Tcp short connection TIME_WAIT problem solution Daquan

TCP connection is the most basic concept in network programming. Based on different usage scenarios, we generally distinguish between "long connection" and "short connection".
The advantages and disadvantages of long and short connections are not detailed here, and interested students go directly to google Query, this article mainly focuses on how to solve the TIME_WAIT problem of tcp short connections.


The biggest advantage of short connections is convenience, especially for scripting languages. Since the process of scripting languages ​​ends after execution, short connections are basically used.
But the biggest disadvantage of short connection is that it will occupy a lot of system resources, such as: local port, socket handle.
The reason for this problem is actually very simple: the tcp protocol layer does not have the concept of long and short connections, so regardless of whether it is a long connection or a short connection, the process and processing of connection establishment -> data transmission -> connection closing are the same.


After the normal TCP client connection is closed, it will enter a TIME_WAIT state. The duration is generally 1 to 4 minutes. For scenarios where the number of connections is not high, 1 to 4 minutes is actually not long, and it will not affect the system. However ,
if a large number of short connections are made in a short period of time (for example, within 1s), there may be such a situation: the socket ports and handles of the operating system where the client is located are exhausted, and the system cannot initiate new connections!


For example: Assuming that 1000 short connections are established per second (it is very common in web scenarios, such as accessing memcached for each request), assuming that the TIME_WAIT time is 1 minute, 6W short connections need to be established in 1 minute ,
since the TIME_WAIT time is 1 minute, these short connections are in the TIME_WAIT state for 1 minute and will not be released, and the default local port range configuration of Linux is: net.ipv4.ip_local_port_range = 32768 61000 is
less than 3W, so this situation A new request cannot be established because there is no local port.


This problem can be solved by:
1) It can be changed to a long connection, but the cost is high.

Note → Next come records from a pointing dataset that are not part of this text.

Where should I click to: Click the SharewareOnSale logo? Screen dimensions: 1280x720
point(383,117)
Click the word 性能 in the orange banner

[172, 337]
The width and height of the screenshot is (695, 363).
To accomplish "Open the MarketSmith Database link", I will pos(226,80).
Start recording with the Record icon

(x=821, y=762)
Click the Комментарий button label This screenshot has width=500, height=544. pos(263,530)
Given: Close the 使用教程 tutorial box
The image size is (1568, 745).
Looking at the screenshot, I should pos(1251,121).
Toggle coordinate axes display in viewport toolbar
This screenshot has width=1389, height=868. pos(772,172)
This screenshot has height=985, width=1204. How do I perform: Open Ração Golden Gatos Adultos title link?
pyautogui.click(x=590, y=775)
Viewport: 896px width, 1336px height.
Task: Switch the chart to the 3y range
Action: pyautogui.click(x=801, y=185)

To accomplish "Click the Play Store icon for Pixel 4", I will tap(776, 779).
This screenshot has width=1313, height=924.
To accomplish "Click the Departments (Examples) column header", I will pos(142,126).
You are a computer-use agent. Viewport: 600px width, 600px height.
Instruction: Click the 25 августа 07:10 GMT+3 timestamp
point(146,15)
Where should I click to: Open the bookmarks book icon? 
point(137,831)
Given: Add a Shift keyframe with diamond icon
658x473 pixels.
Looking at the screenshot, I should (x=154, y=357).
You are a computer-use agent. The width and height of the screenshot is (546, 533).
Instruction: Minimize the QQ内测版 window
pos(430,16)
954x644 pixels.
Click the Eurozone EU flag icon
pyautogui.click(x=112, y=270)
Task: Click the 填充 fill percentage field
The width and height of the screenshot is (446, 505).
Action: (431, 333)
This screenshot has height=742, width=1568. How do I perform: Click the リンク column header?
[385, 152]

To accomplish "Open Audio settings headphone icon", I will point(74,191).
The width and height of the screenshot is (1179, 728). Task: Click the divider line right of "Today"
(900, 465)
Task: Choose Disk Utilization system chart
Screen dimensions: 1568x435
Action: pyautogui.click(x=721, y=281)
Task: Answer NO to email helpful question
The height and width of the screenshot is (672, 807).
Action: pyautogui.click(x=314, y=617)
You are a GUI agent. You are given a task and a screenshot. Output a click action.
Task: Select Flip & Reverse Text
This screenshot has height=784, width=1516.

Too many long connections will cause server performance problems, and scripting languages ​​such as PHP need to use software such as proxy to achieve long connections;
2) Modify ipv4.ip_local_port_range, increase Available port range, but can only alleviate the problem, not solve the problem fundamentally;
3) Set the SO_LINGER option of socket in the client program;
4) Turn on the tcp_tw_recycle and tcp_timestamps options on the
client machine; 5) Turn on the tcp_tw_reuse and tcp_timestamps options on the client machine;
6 ) The client machine sets tcp_max_tw_buckets to a small value;


in the process of solving the short connection problem of php connecting to Memcached, we mainly verified 3) 4) 5) 6) several methods, using basic function verification and code verification , there is no performance stress test verification,
so you need to pay attention to observe the business operation in actual application, and if you find packet loss, disconnection, failure to connect, etc., you need to pay attention to whether it is caused by these options .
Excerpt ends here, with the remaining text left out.